It was 1957. My four cousins and I were gathered around the television watching a horror movie in Maryland Heights, a suburban community of St. Louis. It was the local offering of the Saturday Fright Night that seemed to be popular in many parts of the country. It was a black and white movie, the “Invasion of the Body Snatchers.”

Aliens arrived in the form of “spores,” which turned into “pods,” which then took on the forms of humans, each one replacing and becoming an exact duplicate of a local resident in a small California town. The only remaining “human” managed to escape the town; his goal was to head to a nearby city and warn officials of what was happening. As he approached the highway leading to his destination city, his heart froze… the aliens had a caravan of trucks carrying pods to their next target. The neighboring city.

And that was how it ended. Scared the living daylights out of all five of us. No lights went off that night. None of us slept very well… if at all. At least I didn’t.

I had no clue why that little scenario from 59 years ago came back to me. It just did. Coupled with that were my thoughts about the 25 years I spent in California… makes me wonder if, at least in the Golden State, it wasn’t fiction.

Then it occurred to me. In 1957 “Invasion of the Body Snatchers” was horrifying. There was no nudity. No swearing. No violence (unless you can call watching a 50’s era special effects transformation… pod to human… violent). It was psychological, not violent or sensational. A 1978 remake added color, modern special effects, swearing, violence and nudity. The theme was identical, but rather than horrifying it bordered on boring.
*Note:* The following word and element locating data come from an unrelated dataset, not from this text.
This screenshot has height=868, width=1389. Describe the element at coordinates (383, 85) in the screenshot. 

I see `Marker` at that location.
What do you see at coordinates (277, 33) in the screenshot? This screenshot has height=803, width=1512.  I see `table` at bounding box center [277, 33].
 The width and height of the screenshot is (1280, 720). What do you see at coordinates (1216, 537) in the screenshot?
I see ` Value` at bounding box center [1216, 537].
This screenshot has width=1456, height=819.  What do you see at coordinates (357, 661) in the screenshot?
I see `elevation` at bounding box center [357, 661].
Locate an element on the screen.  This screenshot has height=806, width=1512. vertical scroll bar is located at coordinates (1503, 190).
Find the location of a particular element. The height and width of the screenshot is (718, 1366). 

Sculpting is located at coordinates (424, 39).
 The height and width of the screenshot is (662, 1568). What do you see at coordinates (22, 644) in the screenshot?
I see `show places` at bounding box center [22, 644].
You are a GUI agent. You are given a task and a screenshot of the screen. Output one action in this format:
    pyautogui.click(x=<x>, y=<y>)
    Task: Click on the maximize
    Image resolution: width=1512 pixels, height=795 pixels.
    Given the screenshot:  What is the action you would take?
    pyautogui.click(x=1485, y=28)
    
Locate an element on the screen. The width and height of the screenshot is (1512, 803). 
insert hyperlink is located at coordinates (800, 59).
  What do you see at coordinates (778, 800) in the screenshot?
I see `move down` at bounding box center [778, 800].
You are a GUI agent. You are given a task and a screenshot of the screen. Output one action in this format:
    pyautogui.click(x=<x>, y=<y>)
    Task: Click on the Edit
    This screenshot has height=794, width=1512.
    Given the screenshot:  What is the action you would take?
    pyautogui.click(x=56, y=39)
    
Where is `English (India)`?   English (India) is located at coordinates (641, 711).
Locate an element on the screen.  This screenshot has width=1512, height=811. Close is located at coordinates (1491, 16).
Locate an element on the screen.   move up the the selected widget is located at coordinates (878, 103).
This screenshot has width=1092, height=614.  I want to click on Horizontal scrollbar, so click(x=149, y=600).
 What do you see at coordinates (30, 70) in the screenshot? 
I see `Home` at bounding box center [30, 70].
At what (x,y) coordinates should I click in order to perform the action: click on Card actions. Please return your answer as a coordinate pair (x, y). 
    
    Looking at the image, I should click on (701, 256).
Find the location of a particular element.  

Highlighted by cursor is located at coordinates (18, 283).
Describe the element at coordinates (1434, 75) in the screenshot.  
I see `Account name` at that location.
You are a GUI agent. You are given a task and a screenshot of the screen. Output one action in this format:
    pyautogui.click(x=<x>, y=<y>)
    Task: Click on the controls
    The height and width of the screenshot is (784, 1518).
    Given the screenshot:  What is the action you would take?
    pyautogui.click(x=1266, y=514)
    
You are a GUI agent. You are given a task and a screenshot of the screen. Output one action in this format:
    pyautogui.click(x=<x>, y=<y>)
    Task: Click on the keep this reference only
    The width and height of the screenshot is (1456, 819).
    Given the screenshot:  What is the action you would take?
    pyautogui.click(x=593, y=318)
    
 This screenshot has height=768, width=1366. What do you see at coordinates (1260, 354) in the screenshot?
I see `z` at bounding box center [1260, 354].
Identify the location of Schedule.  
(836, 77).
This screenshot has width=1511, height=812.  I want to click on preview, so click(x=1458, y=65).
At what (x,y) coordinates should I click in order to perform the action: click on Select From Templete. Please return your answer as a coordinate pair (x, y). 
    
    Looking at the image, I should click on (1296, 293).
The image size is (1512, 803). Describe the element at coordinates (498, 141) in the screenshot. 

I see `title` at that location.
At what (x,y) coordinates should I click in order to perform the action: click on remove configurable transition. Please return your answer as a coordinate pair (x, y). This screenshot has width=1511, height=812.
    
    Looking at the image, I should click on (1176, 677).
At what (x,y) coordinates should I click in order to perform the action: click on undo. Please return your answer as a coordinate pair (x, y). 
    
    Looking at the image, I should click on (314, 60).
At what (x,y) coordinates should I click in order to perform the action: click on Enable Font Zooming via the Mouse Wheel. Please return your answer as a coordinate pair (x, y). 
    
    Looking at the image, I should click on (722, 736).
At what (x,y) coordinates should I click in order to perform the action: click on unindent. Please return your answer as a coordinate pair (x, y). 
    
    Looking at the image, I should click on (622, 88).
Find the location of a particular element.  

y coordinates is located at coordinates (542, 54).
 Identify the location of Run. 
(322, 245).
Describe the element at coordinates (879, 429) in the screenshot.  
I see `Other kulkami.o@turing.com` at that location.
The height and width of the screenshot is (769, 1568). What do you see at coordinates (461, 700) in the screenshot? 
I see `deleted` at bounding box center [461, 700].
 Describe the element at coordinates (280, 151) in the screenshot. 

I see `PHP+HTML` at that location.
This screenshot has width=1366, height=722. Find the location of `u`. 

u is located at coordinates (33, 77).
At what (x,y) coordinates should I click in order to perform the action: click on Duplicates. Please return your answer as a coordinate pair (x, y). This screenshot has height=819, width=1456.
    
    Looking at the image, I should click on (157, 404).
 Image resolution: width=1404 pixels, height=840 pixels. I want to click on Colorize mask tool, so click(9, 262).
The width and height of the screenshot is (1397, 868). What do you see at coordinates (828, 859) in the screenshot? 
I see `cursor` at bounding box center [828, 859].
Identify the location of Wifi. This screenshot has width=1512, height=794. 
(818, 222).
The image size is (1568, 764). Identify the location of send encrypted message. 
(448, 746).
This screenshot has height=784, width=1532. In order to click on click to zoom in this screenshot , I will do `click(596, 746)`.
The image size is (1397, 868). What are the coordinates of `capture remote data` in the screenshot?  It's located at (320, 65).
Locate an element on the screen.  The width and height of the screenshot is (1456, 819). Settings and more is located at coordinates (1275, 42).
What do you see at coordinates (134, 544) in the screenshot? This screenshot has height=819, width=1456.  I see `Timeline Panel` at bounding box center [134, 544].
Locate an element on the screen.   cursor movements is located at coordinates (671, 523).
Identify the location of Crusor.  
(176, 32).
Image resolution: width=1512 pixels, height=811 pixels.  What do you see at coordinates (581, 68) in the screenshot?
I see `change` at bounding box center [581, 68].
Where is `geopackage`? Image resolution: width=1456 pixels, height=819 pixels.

Today it would probably be laughable.

I was not quite 13 years old that summer; I had no clue that in another seven years I would be embarking on more than a half century of trying to understand and report on a changing world and the individuals in it. I had no name for it… it was just one of the many challenges I – and the rest of us – face on a daily basis.

The concept of diversity goes back to the 1800s, referring to Asian Americans; then it was expanded to include not only race, but also gender, sexual orientation, ethnicity and more… In my Fundamentals of Communication class at Edison State Community College, I introduced two typically neglected aspects of diversity: individual and generational.

Think about it. Each of us is different… can anyone disagree with that? I don’t think so. Then there’s the challenge of generations. Today my students range in age from five to 55…

They could care less that many of my buddies were in Vietnam, or that Ronald Reagan was the president who brought down the “Wall” and ended the Cold War (much less that he was previously a California governor and Grade B Hollywood actor), or that smoking was not only accepted by my generation but actually a mark of being “cool.”

As students it isn’t their job to adapt to my 70-plus years; it’s my job to help them adapt to the world in which they find themselves today, or will inherit tomorrow. And I have to do it from their perspective.

Some of it is heart-warming and funny… like the kindergartner still learning her words and numbers who decided she was going to marry me when she got big; to heart-breaking and tragic, like adult students overcoming tragedy or fighting serious health issues. They were there not for themselves but to set an example for their children.

Accepting and responding to the depth and degree of diversity is a huge challenge. I welcome it… I think.

My students – regardless of age, gender, ethnicity et al – know how to keep me on my toes.